It may feel rather presumptuous to start a project with ‘post-covid’ in the title when we continue to see infection rates across the globe at fairly high levels. Nevertheless, many churches are beginning to try to work out what is next as they emerge from a surreal 18 months, and this Post-Covid Theology Project is a way of helping them.
Our aim is to provide resources for local churches, parishes and congregations, enabling them to think carefully about the implications for their life, witness and worship. We have in mind local leaders who need to make decisions about pastoral care, patterns of Sunday worship, mission initiatives and the use of their buildings.
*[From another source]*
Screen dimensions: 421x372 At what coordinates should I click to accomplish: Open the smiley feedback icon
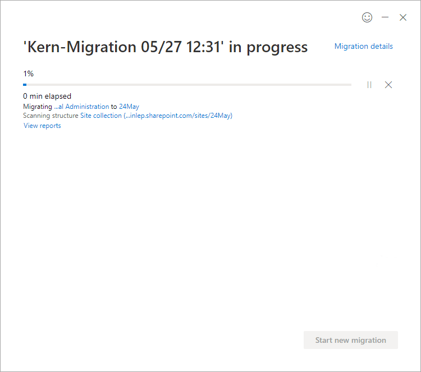pyautogui.click(x=367, y=17)
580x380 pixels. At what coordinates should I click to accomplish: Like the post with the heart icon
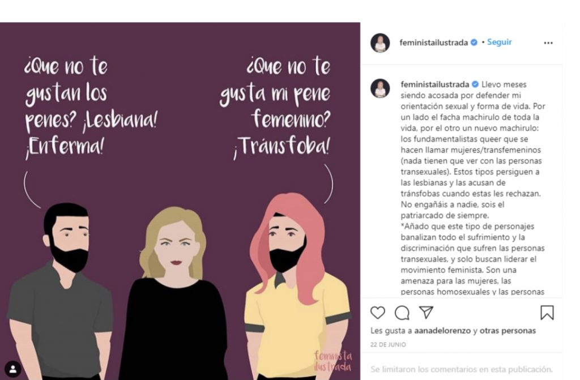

This project is not primarily about answers, but rooted in asking good questions which can be explored by churches at a local level.
Download the resources
How this resource came about
Following the impact of the Covid pandemic, many churches are reappraising their ministry and mission. Some have seen growth in numbers, others have witnessed significant loss. Some churches have served their local communities in vital and creative ways. Others have fallen out of relationship with their neighbours. For some there is real anxiety about the future.
Earlier in March 2021, Churches Together in England was asked to bring together a wide variety of denominations to reflect, think and discuss together what kind of questions the church needs to ask of itself.
Over a relatively short period during the summer of 2021, we gathered theologians and practitioners from a wide variety of our then 51 Member Churches, and asked them what the most important questions were that needed our attention in the post-Covid era. Churches involved included Baptists, Methodists, Roman Catholics, Anglicans, Quakers, The United Reformed Church, Greek Orthodox, The Redeemed Christian Church of God, Ground Level Network, Churches in Communities International and others (a full list of participants can be found on pages 4-6 of the project’s Introduction document).
Reflecting together as churches
The change to a hybrid pattern of worship seems here to stay, but what are the implications of this, and how do we deepen participation for all, whether online or gathered in a building?
During the pandemic, churches were ready to offer help in their communities and all manner of new opportunities to serve were rapidly envisioned and implemented. What might be the opportunities now, with mental health concerns rising and some vulnerable families in crisis? What are the theological considerations as we collaborate with others?
The pandemic has vividly exposed our vulnerability and mortality. What does this say about the human condition that had, perhaps, become overshadowed by pride and self-confidence? What inequalities did it reveal, and how might pastoral responses reflect our convictions about the Christian faith?
Pragmatic answers to some of these challenges are not hard to find, but often lack the theological reflection that helpfully suggests caution or encourages implementation. The Post-Covid Theology Project aims to provide the space to reflect together, engage in conversations and tell stories.